CVE-2025-52451 is an Improper Input Validation vulnerability (CWE-20) identified in Salesforce Tableau Server, specifically affecting the tabdoc API's create-data-source-from-file-upload modules on both Windows and Linux platforms. The vulnerability allows an attacker to perform Absolute Path Traversal, a type of attack where the input validation failure permits the attacker to specify arbitrary file paths outside the intended directory scope. This can lead to unauthorized access to sensitive files on the server's filesystem. The affected versions include all Tableau Server releases prior to 2025.1.3, 2024.2.12, and 2023.3.19, indicating that multiple branches of the product are impacted. The vulnerability arises because the application does not properly sanitize or validate file path inputs during the file upload process, allowing crafted requests to traverse directories and potentially read or manipulate files beyond the upload directory. Although no known exploits are currently reported in the wild, the nature of Absolute Path Traversal vulnerabilities makes them attractive targets for attackers seeking to escalate privileges, access configuration files, or extract sensitive data. The lack of a CVSS score suggests that the vulnerability is newly published and pending further assessment. However, the technical details confirm that this is a serious input validation flaw that could compromise confidentiality and integrity of data on affected Tableau Server instances.

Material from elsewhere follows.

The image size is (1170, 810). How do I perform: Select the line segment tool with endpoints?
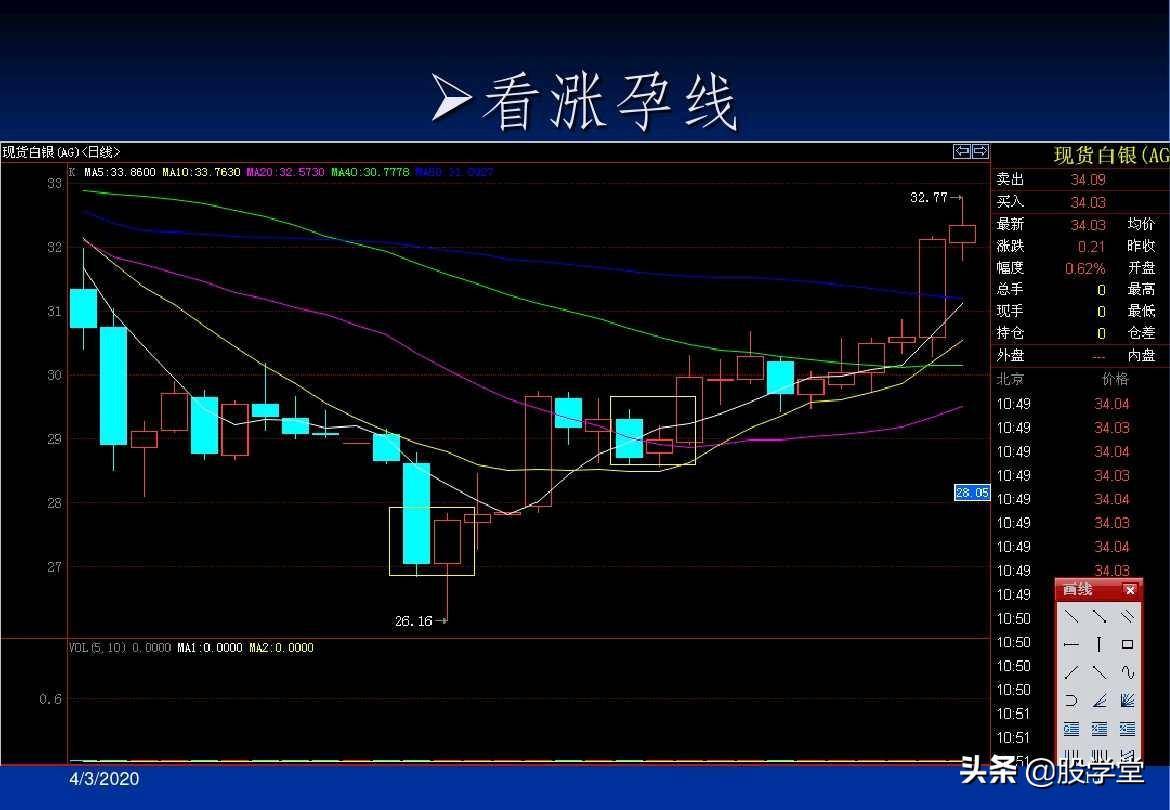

For European organizations, the impact of this vulnerability could be significant, especially for those relying on Tableau Server for business intelligence and data analytics. Unauthorized file access could lead to exposure of sensitive corporate data, including proprietary analytics, customer information, and internal configurations. This could result in data breaches, regulatory non-compliance (e.g., GDPR violations), and reputational damage. Additionally, attackers might leverage this vulnerability to implant malicious files or scripts, potentially leading to further compromise of the server environment or lateral movement within the network. Given Tableau Server's role in aggregating and visualizing critical business data, disruption or data leakage could severely impact decision-making processes and operational continuity. The absence of known exploits currently provides a window for organizations to proactively patch and mitigate the risk before active exploitation occurs.

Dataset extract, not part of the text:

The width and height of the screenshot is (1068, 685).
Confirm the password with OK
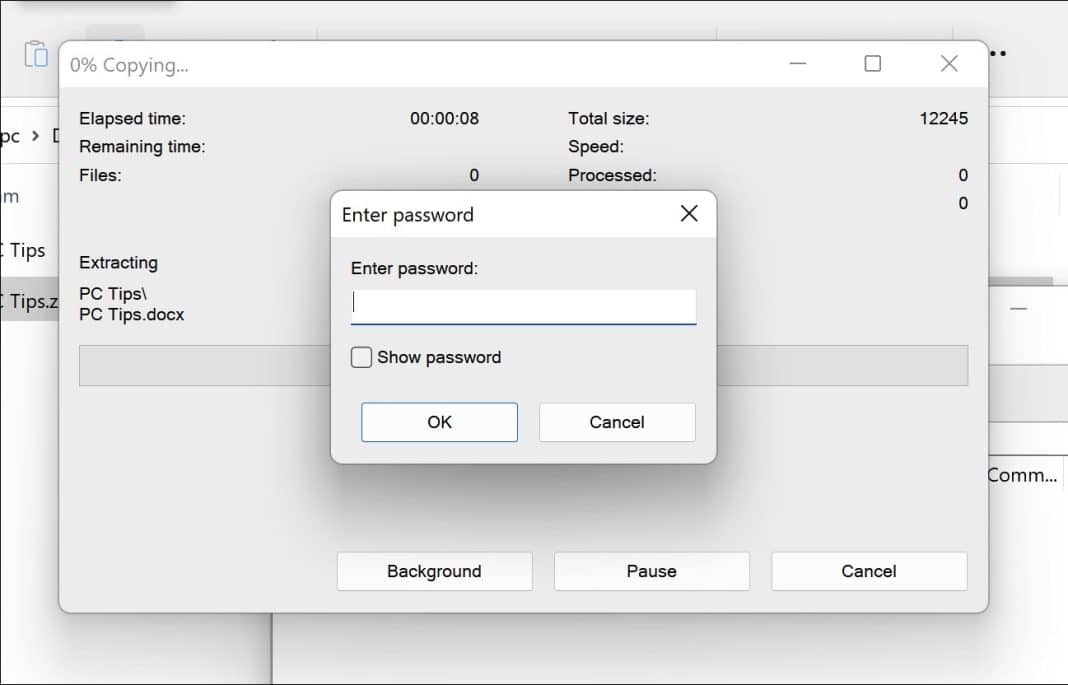[439, 421]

European organizations should prioritize upgrading Tableau Server to the fixed versions 2025.1.3, 2024.2.12, or 2023.3.19 as soon as these patches are available. Until patches are applied, organizations should implement strict input validation and sanitization controls at the application or web server level to restrict file path inputs and prevent directory traversal attempts. Network segmentation and access controls should be enforced to limit exposure of Tableau Server to only trusted users and networks. Monitoring and logging of file upload activities should be enhanced to detect anomalous or suspicious requests indicative of exploitation attempts. Additionally, organizations can deploy Web Application Firewalls (WAFs) with rules targeting path traversal patterns to provide an additional layer of defense. Regular security assessments and penetration testing focused on file upload functionalities can help identify residual risks. Finally, educating administrators and users about the risks of improper file handling and ensuring secure configuration of Tableau Server instances will further reduce the attack surface.